Пела о камне огненном, который хранил меня от бед, который жжет мне кожу, когда Иван печалится, когда плохо ему. И знаю — если рассыплется камень тот, сердолик дивный, пеплом мертвым, знать, навеки я любимого потеряла.
Но ни проблеска понимания не было во взгляде коня-оборотня, впрочем, меня упреждали, что для того, чтобы снять полностью чары Марьи, нужно будет еще воды живой добыть.
Коня поймать да обуздать — одно дело. К хранителям за водой идти, не зная, вернусь ли, — другое. Но после жутких лесов Приграничья да Нави гибельных болот мне уже ничто не было страшно.
Все казалось лишь очередной ступенькой к вершине, на которой — мне хотелось верить — ждет меня немного счастья.

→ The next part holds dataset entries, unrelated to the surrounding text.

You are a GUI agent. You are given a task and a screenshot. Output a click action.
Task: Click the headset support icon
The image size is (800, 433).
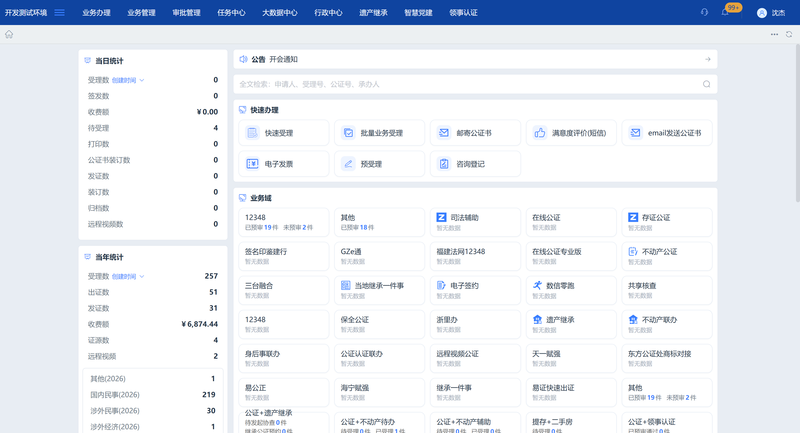[x=705, y=12]
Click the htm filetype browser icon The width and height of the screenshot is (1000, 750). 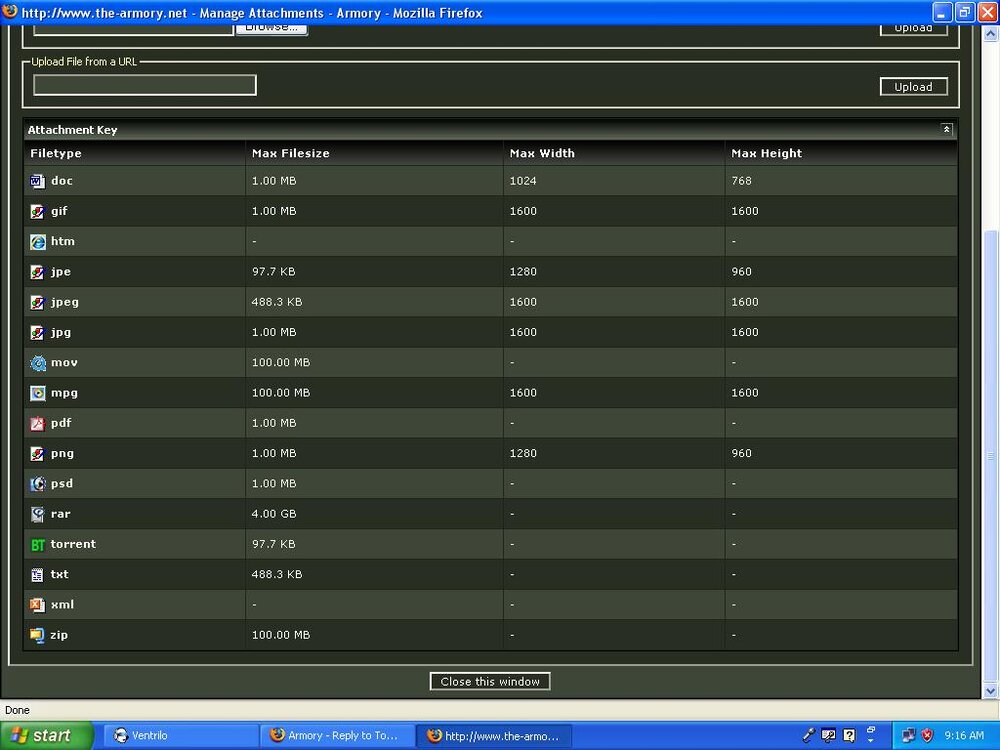point(38,242)
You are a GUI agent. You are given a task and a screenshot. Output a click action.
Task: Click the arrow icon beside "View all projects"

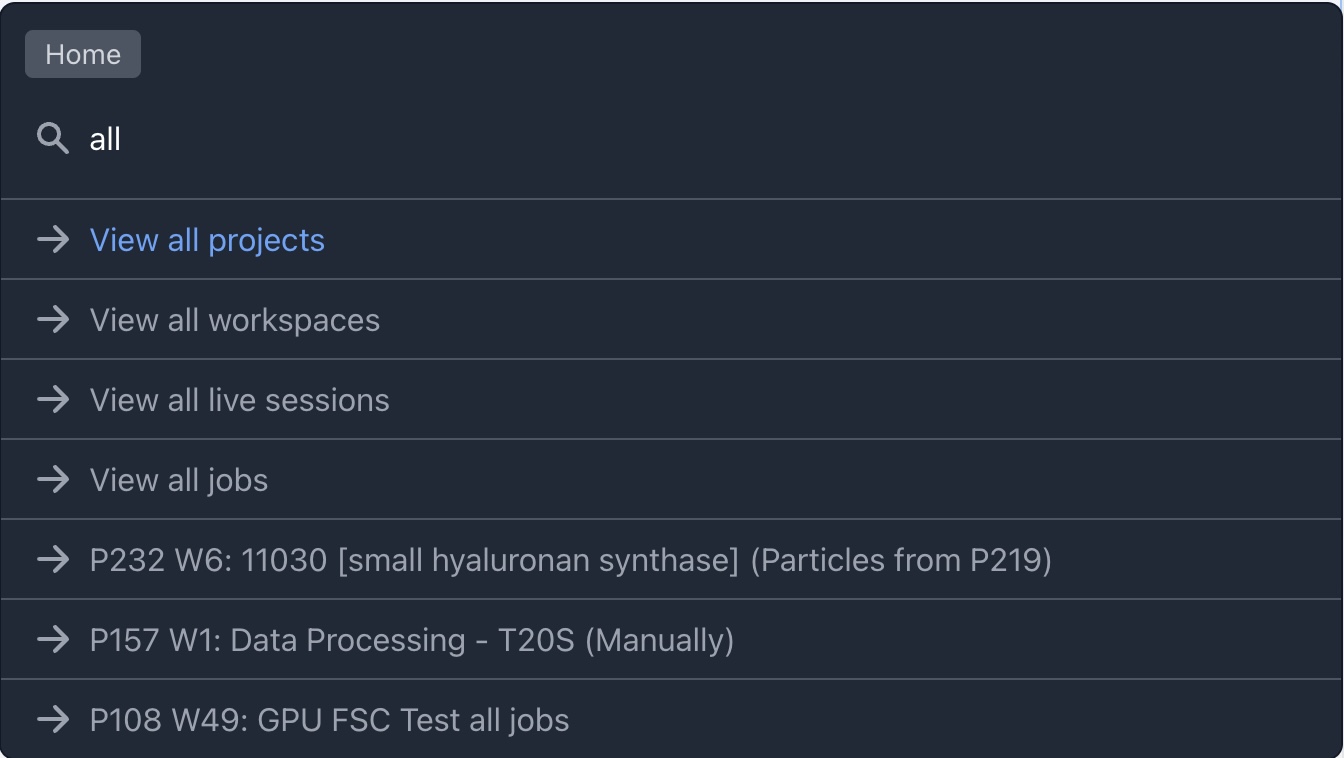53,239
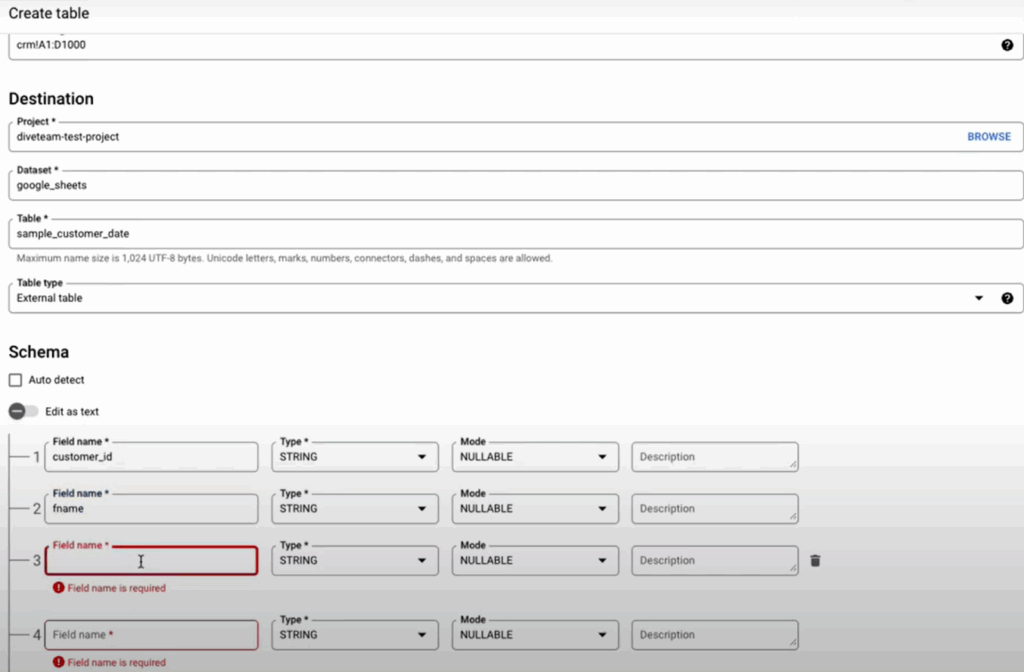Click the empty Field name box in row 4

tap(151, 635)
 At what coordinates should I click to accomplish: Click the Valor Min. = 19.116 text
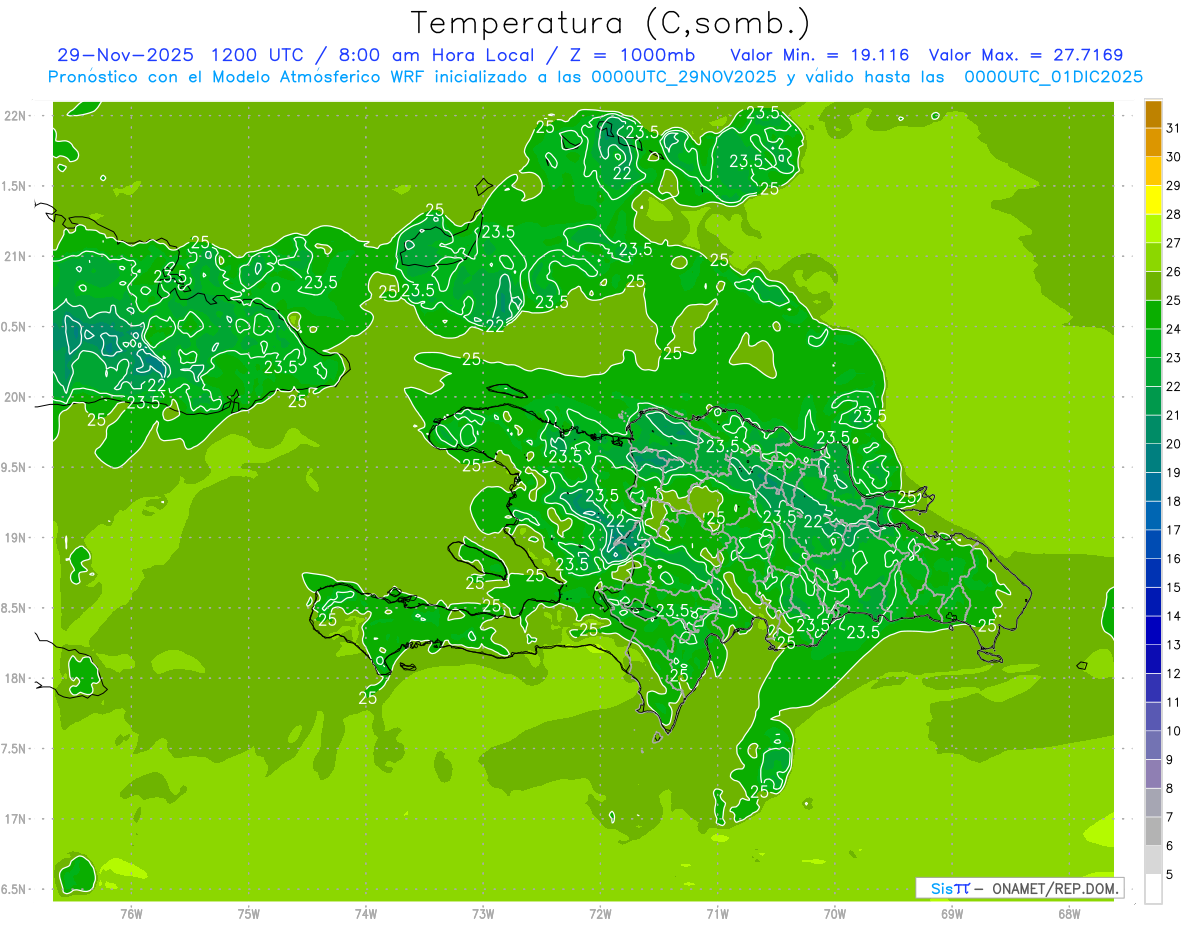point(819,55)
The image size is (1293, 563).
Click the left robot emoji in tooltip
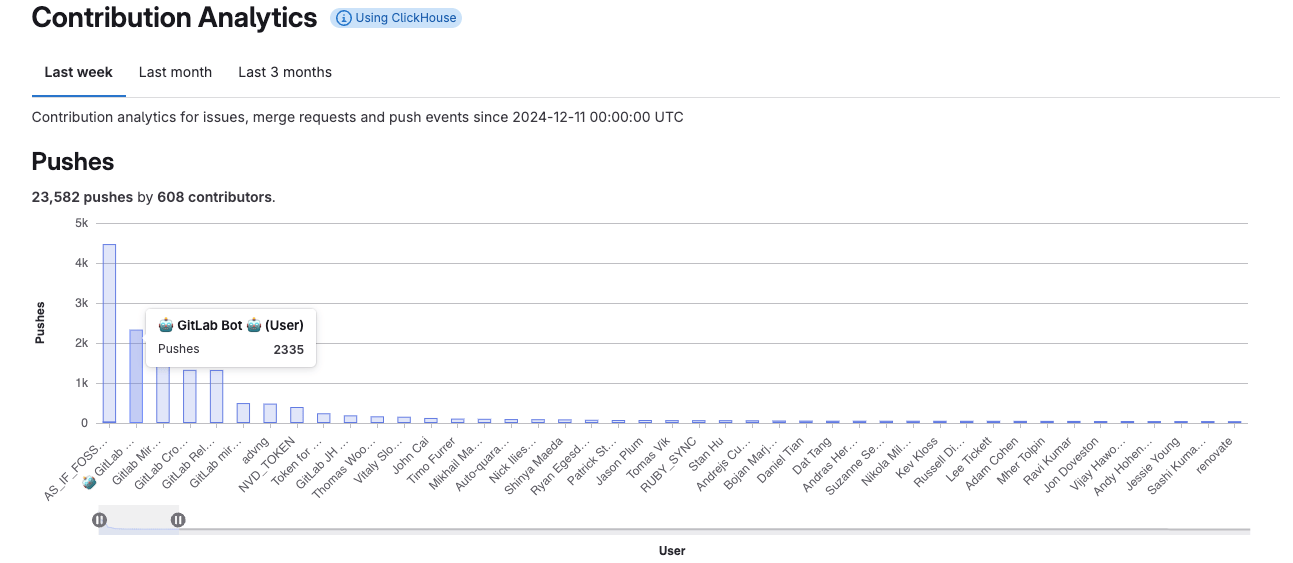click(x=166, y=324)
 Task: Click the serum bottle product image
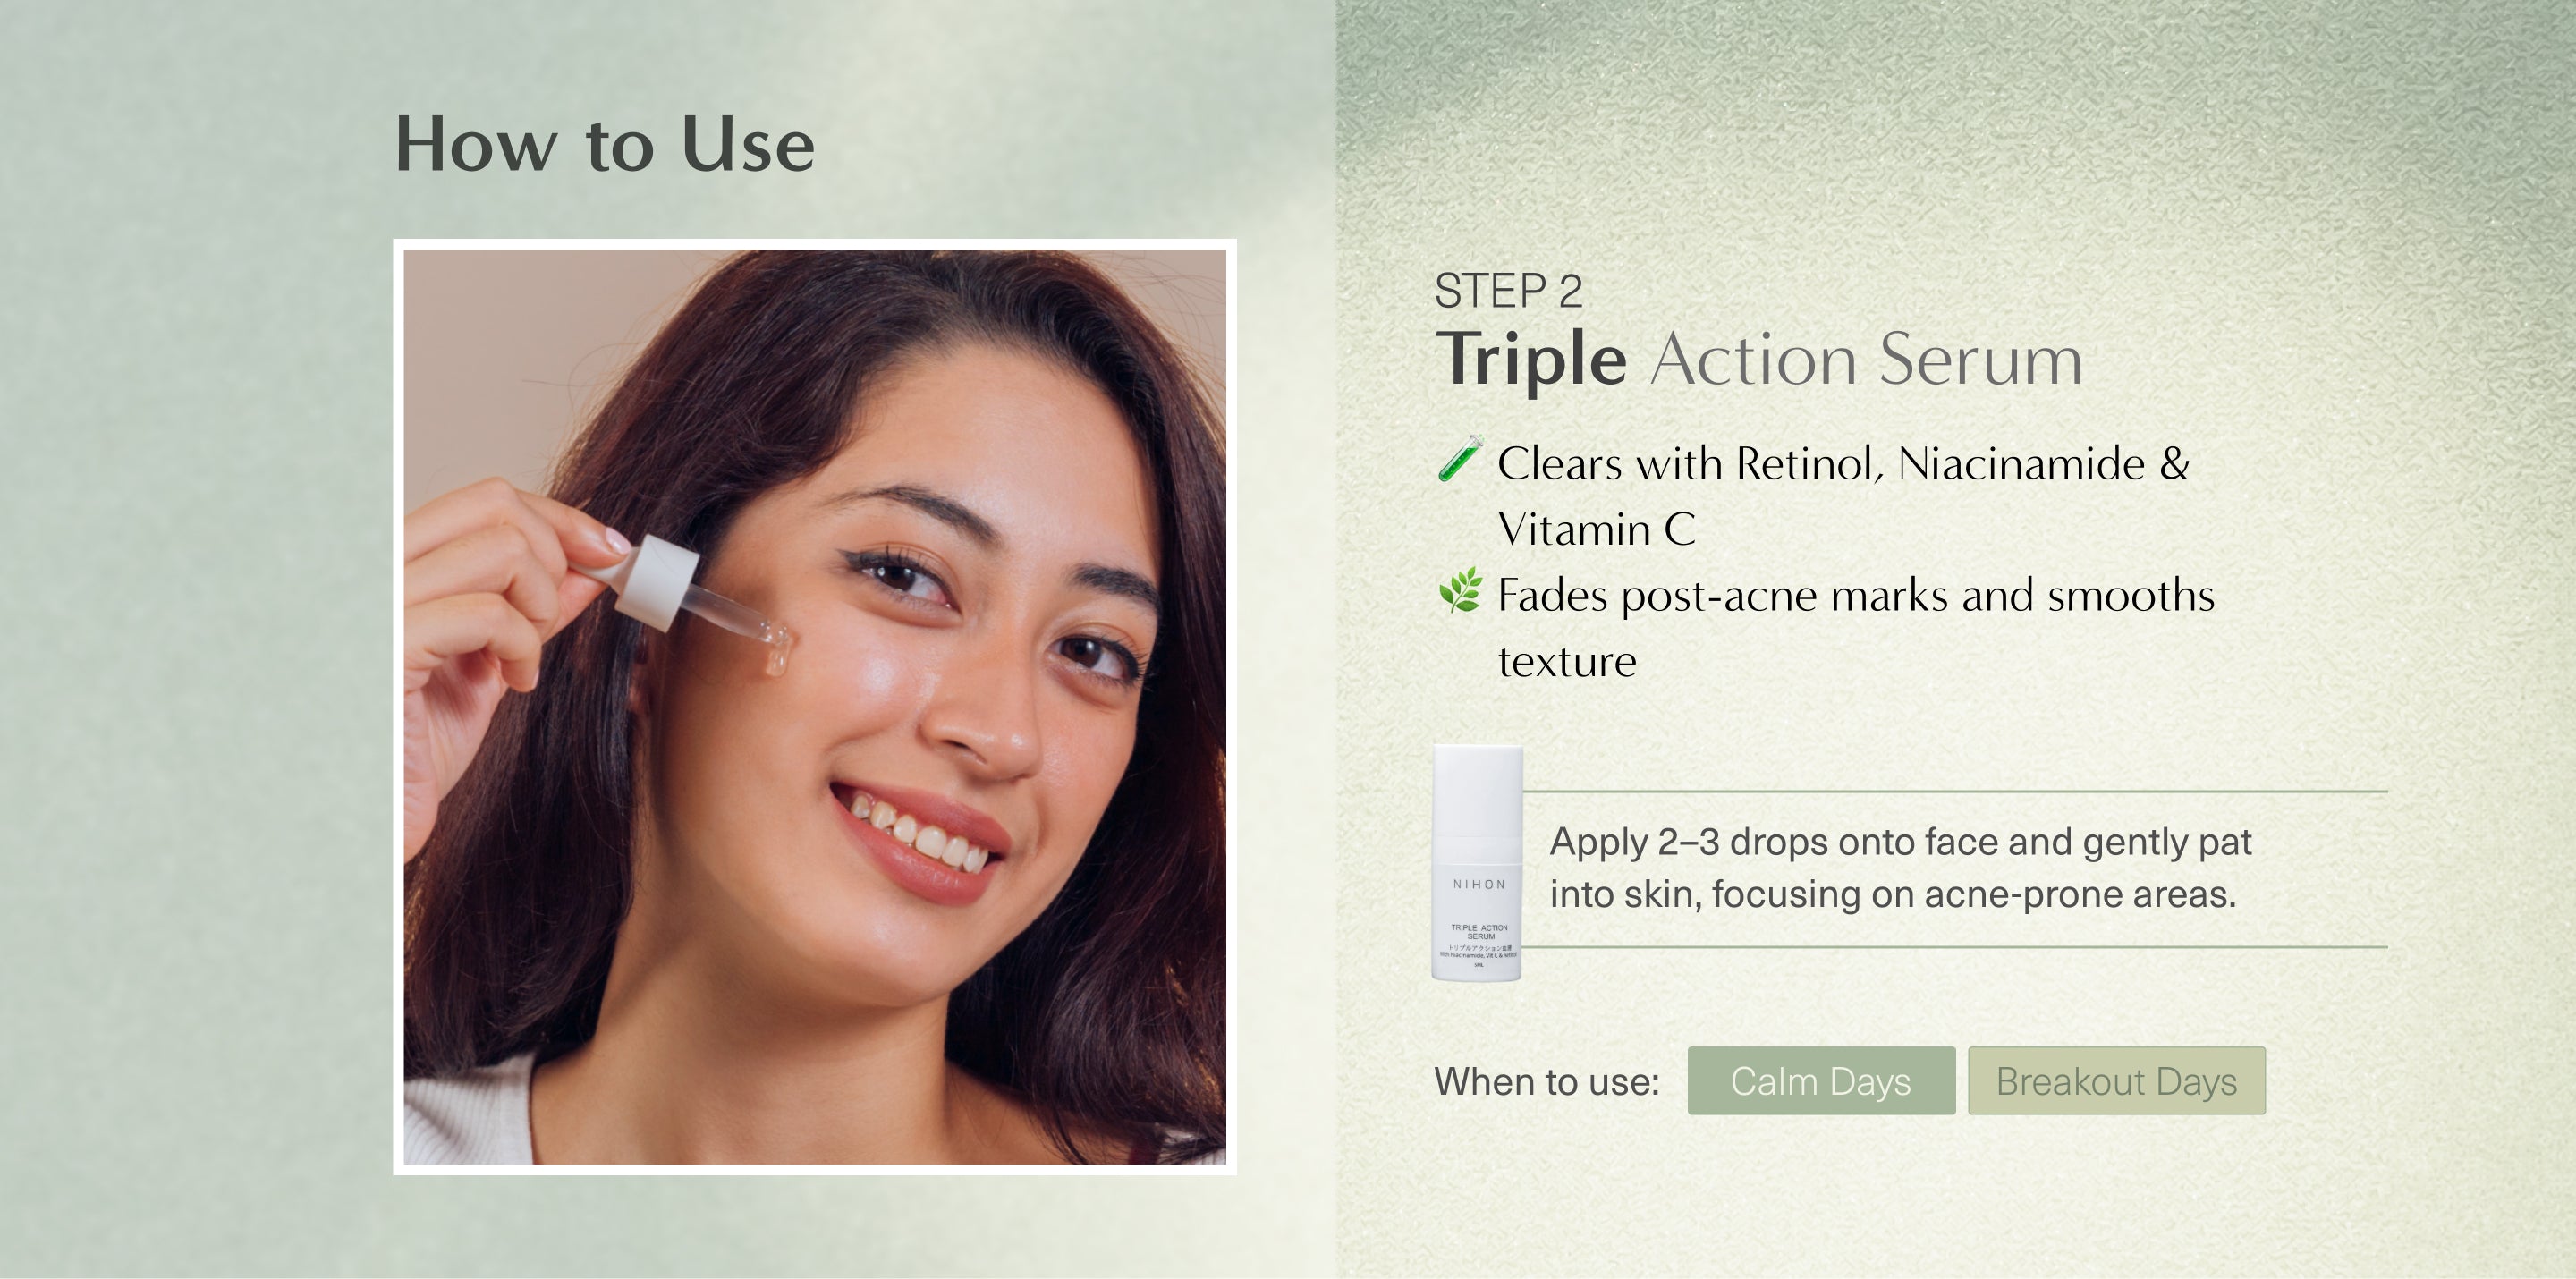[1478, 863]
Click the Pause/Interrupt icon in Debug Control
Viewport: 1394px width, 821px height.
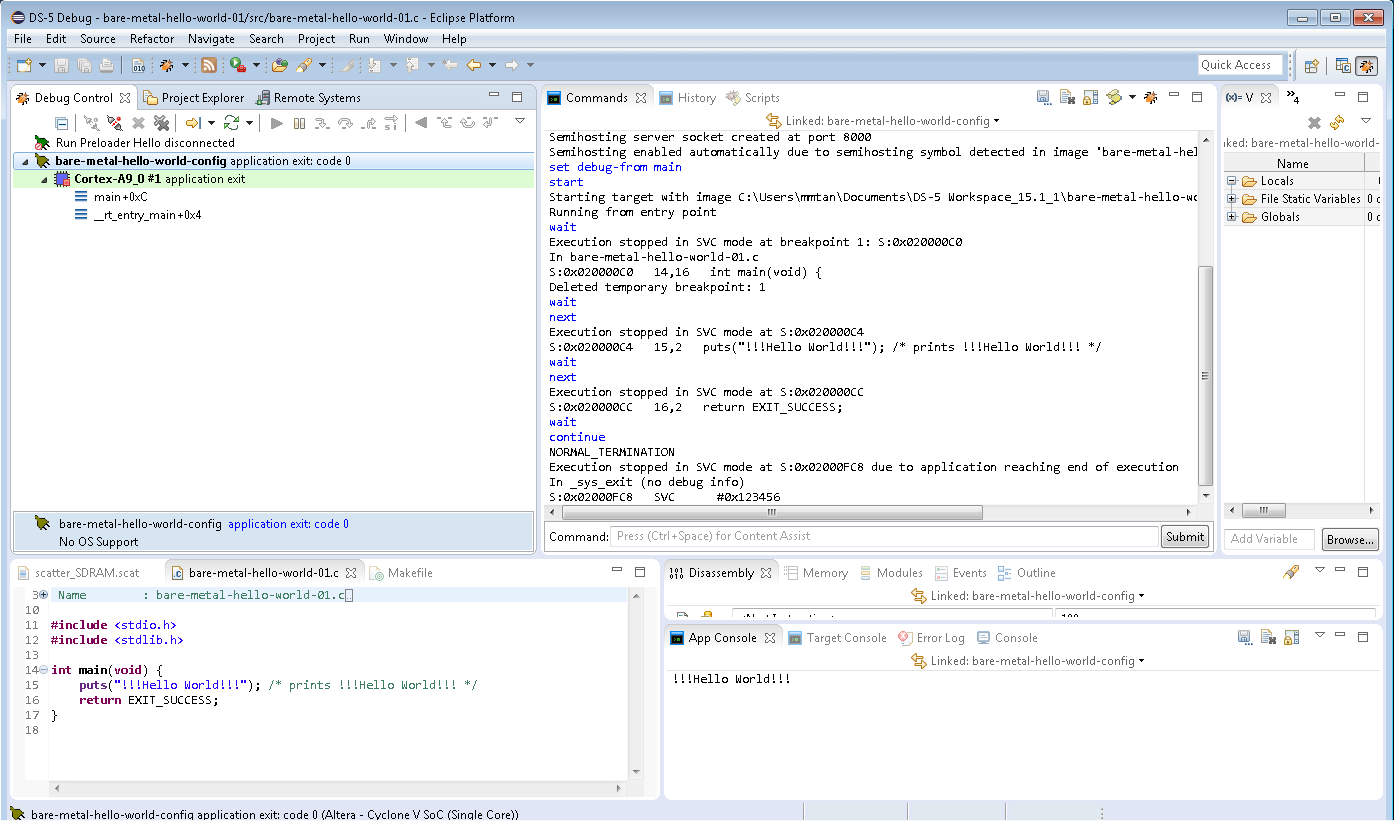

Уздечку я легко набросила, и конь тут же исчез, словно его и не было. Лишь туман клубился на примятой его копытами траве…
А я, в туманы кутаясь да росой умываясь, пошла назад, к теремам царским. Нужно найти домовика, чтобы отправляться на волшебный остров за водицей чародейской.
* * *
Я спешила ступить на туманный путь, пока Марья не вернулась, о том, как буду с ней справляться, и думать не хотелось. Понимала я, что не осилю навью царицу… Но вдруг посреди тумана, который устилал дорогу мою на волшебный остров, тень появилась — высокая, в короне зубчатой, в длинном плаще да с синими, как горный лед, глазами.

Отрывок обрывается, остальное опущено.